When I started grad school (the first time), I switched to a PC laptop (a 386, if I remember correctly). The old Mac got left at my mom's house where it was used by my sister and eventually made its way to the basement. I liked my Mac, but I was going to Italy and I needed something portable. Laptops were pretty new then - strange thought. It was a funny little thing with its black (more of a grayish green, really) tiny little screen and its fat keyboard/base.

I used the laptop a little my second time around in graduate school, but by then it was already getting a little old and clunky. It got stolen when someone broke into Sara and my first apartment (actually second...but that is a long story). By then, you had to pop the battery out and put it back in everytime you wanted to start it up, whether it was plugged in or not. The joke was on the stupid people that broke in.
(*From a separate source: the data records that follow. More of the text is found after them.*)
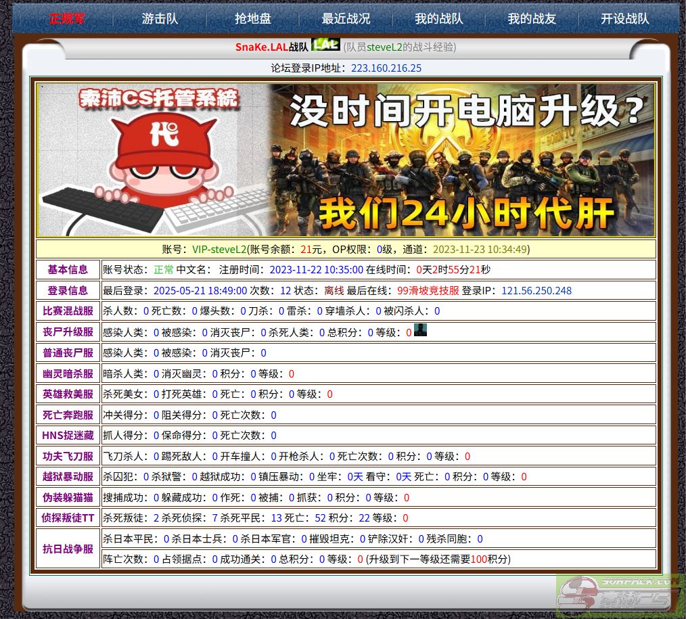The height and width of the screenshot is (619, 686).
Task: Click the forum login IP 223.160.216.25
Action: pos(386,68)
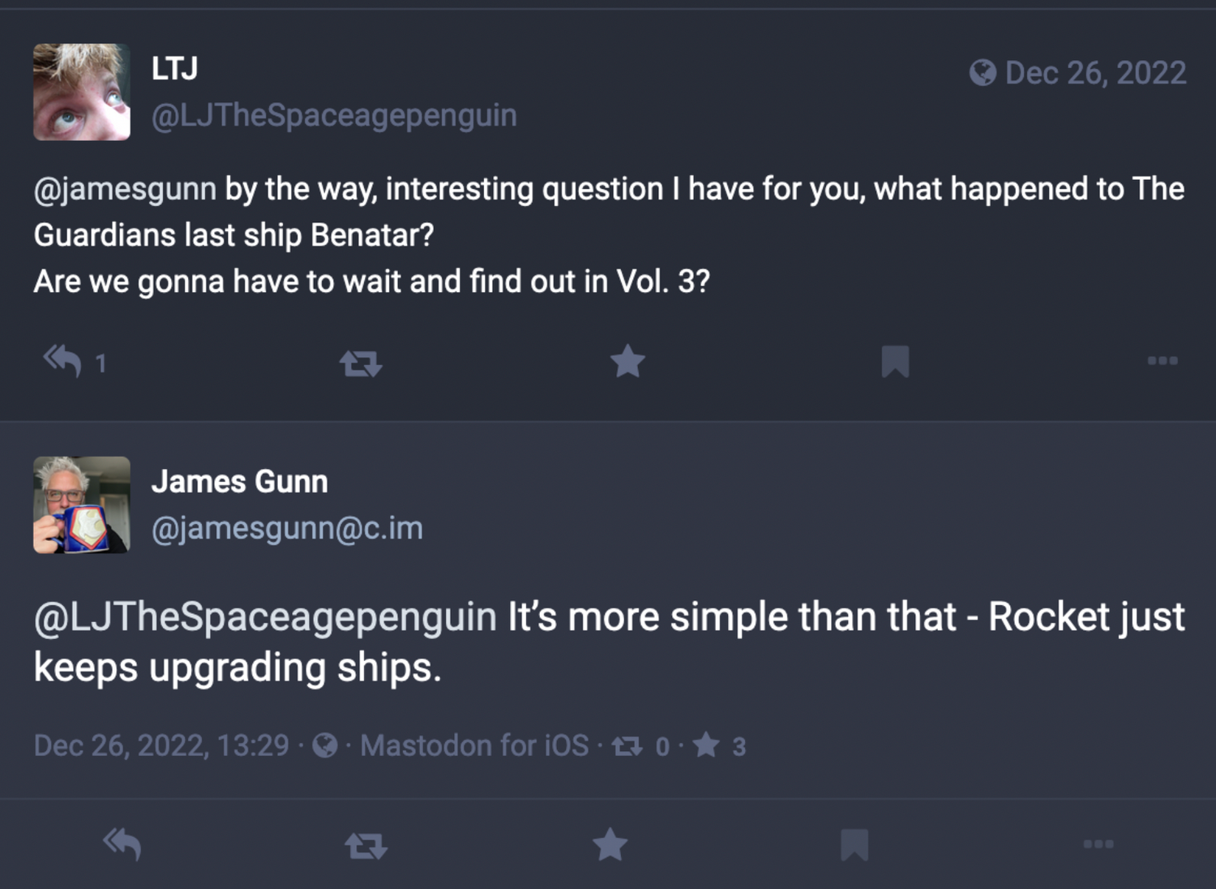1216x889 pixels.
Task: Open James Gunn's profile avatar
Action: pos(81,505)
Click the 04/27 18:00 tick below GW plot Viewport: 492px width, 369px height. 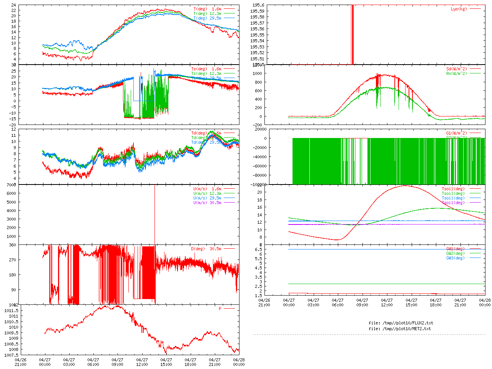point(435,303)
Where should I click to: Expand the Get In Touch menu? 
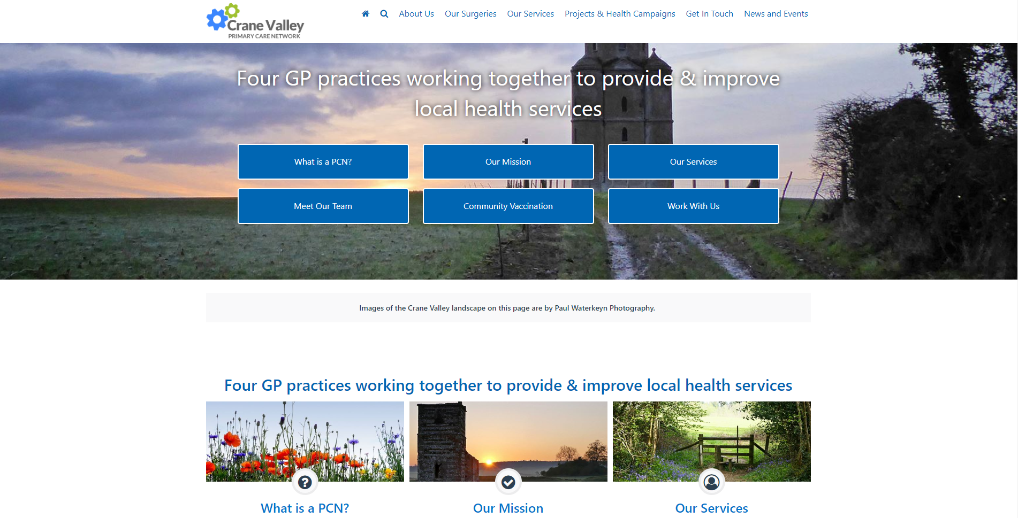click(x=709, y=14)
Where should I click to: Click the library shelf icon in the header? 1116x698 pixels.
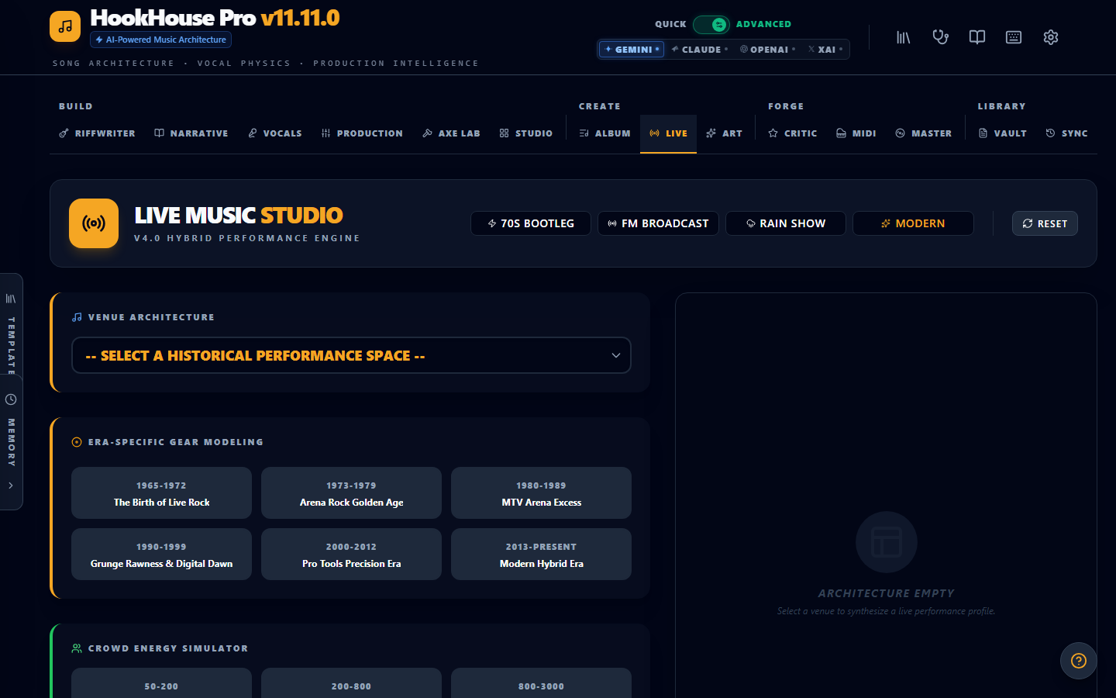903,36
I bought a new laptop - a Quantex (PC) a few months later right before Sara (and Zeus) and I went to Italy for the first part of our dissertation fieldwork. That computer lasted quite a while, but it was getting a little clunky and I needed something more reliable when I started to work on my dissertation. I purchased a HP Desktop. The Quantex passed on to Sara who wanted to play with it...something to do with Linux. She didn't really play that much and then it was given a better home by Volume 22's Scott.

The HP had some bugs from the beginning, but who of us is without fault. The computer served me well; somehow I managed to crank out a dissertation on it. It also moved around quite a bit: Providence, Walla Walla, Boston, and now New York. During these journeys, as it exhibited its flaws and its age, I began to think of moving on but I could never justify it. A while back it began to crash more than usual. Then the CD-ROM died, and then the DVD-CD writer. The strange noises got louder and more disconcerting. I knew the time to move on had come. Being the winter break, I had some time to research computers and debate my next move.

And I decided to go back to where it all began...many generations later.

So here it is, my new baby:

May its keys bring me much productivity and success. And may its innards stay healthy and cause few problems for many years.

And this is the first post from it - hopefully there will be many more.

Wednesday, January 10, 2007

For Sherri

For Sherri

Since she asked and I am a bit swamped right at the moment...

Sunday, January 07, 2007

House Cleaning

I got rid of the Bravenet crap in my sidebar. If you still get popups, let me know. I will continue to remove junk until the problem is solved.

In other news, I have not had the wherewithal to write much here. Just needed some time off.

I have been exploring NY with Sara and recovering from the semester and that hellish move last August. I have one more week "off" before the next semester starts. I wish I had three. There is still so much that needs to get done.